A confession: I’m not a massive fan of swede. So, when I was asked to write three recipes for this unglamorous root vegetable, I was neither filled with excitement nor did the recipes start tumbling from my brain. And I’m not alone – in Jane Grigson’s Vegetable Book, which I often refer to for vegetable inspiration, she says the following of swede: 'As a vehicle for butter… it is exactly right. But I conclude that otherwise swede is a vegetable to be avoided. The watery orange slush of school dinners was unredeemed by drainage or butter.' Yikes! I realise these aren’t particularly reassuring comments to read in an article aiming to promote the wonders of swede, but please bear with me.

The problem with swede is that you only tend to come across it in a mash format and often a bad one at that. Swede has a peculiar ability to be able to be both lumpy and hard, as well as watery and slushy at the same time – not a particularly appealing thing. However, underneath it all, swede does have good flavour – bitter and slightly sweet – that doesn’t fade into the background in the way that potatoes can.

I’ve chosen three recipes in which swede thrives, where its distinct flavour comes to the fore and is a genuine pleasure to eat.

Swede, onion and cheese pie

Having been so rude about swede, I can say in all honesty that this is one of the most delicious things I’ve cooked in a long while. The flavour combinations are excellent – bitter swede, sweet onions and salty cheese. And like most things, it's further improved by being wrapped in pastry, so it's a real winner in my book!

Swede sauerkraut

This may sound like a peculiar alternative to traditional cabbage sauerkraut but swede is actually part of the kohlrabi family so can be used in a similar fashion. This kraut can be eaten both raw and cooked and is a good accompaniment to ham or boiled meats. I found this recipe in Jeremy Fox’s book On Vegetables and I am giving you his exact instructions, simply swapping the cabbage for swede.

Swede massaman curry

This is quite a racy recipe for me, veering away from my usual European comfort zone.

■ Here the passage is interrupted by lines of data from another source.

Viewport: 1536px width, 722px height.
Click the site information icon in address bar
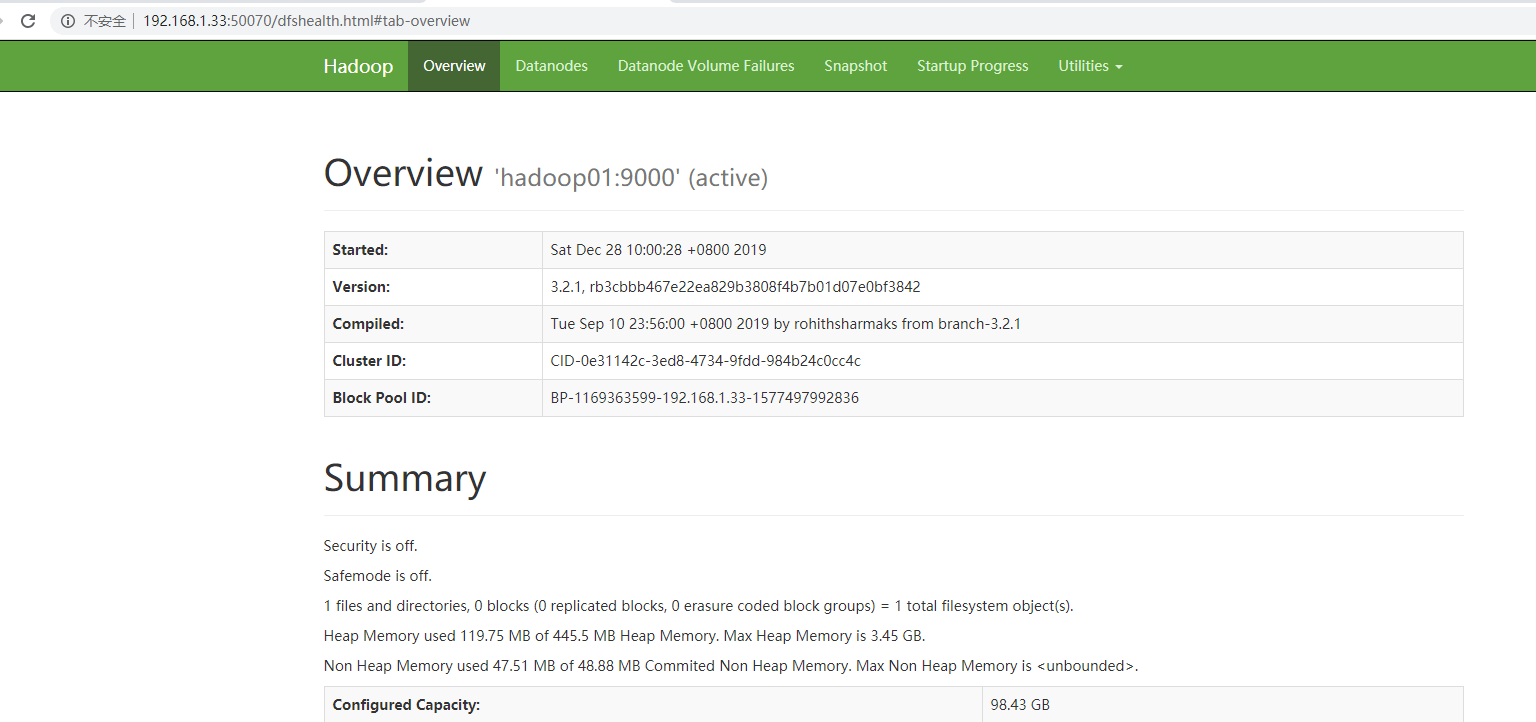(68, 21)
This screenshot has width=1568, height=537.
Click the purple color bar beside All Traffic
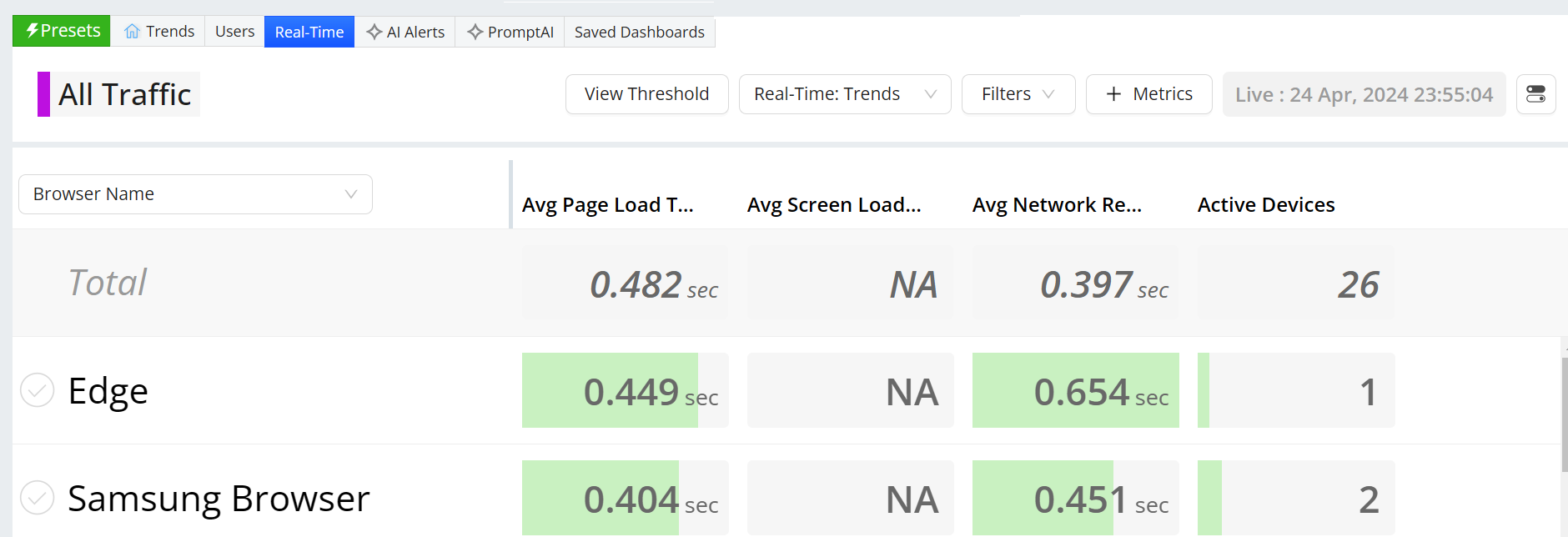43,94
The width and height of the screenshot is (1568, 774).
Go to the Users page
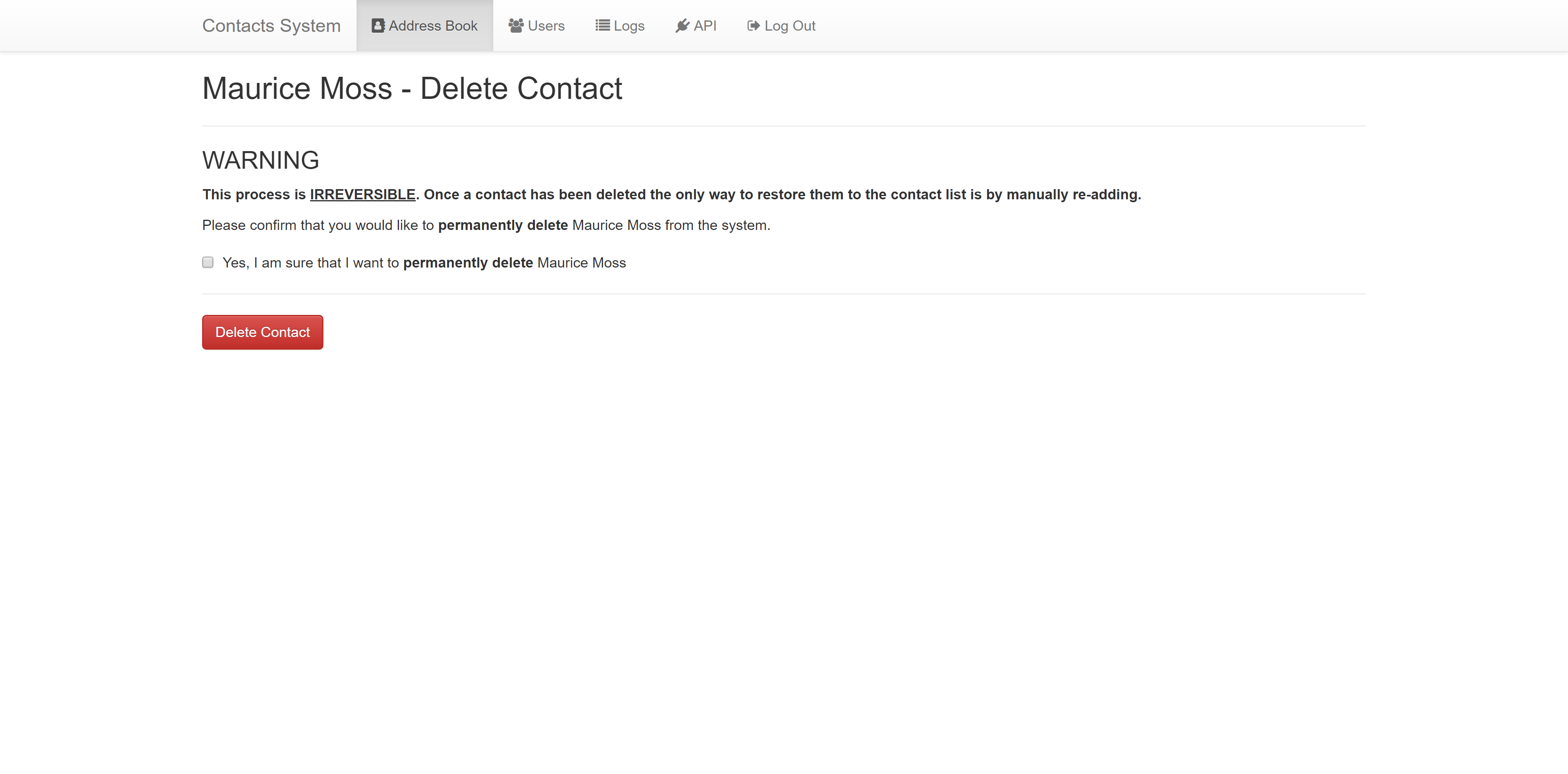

But this curry has quite a soothing quality – hearty, rich and unctuous with a warmth of spice. You will definitely be forgiven for buying a pre-made paste but I've included the full recipe in case you feel motivated to make the whole thing from the beginning, which I can recommend as the flavours are that much more present and vibrant. Inspiration for this recipe comes from Vatch’s Thai Street Food by Vatcharin Bhumichitr.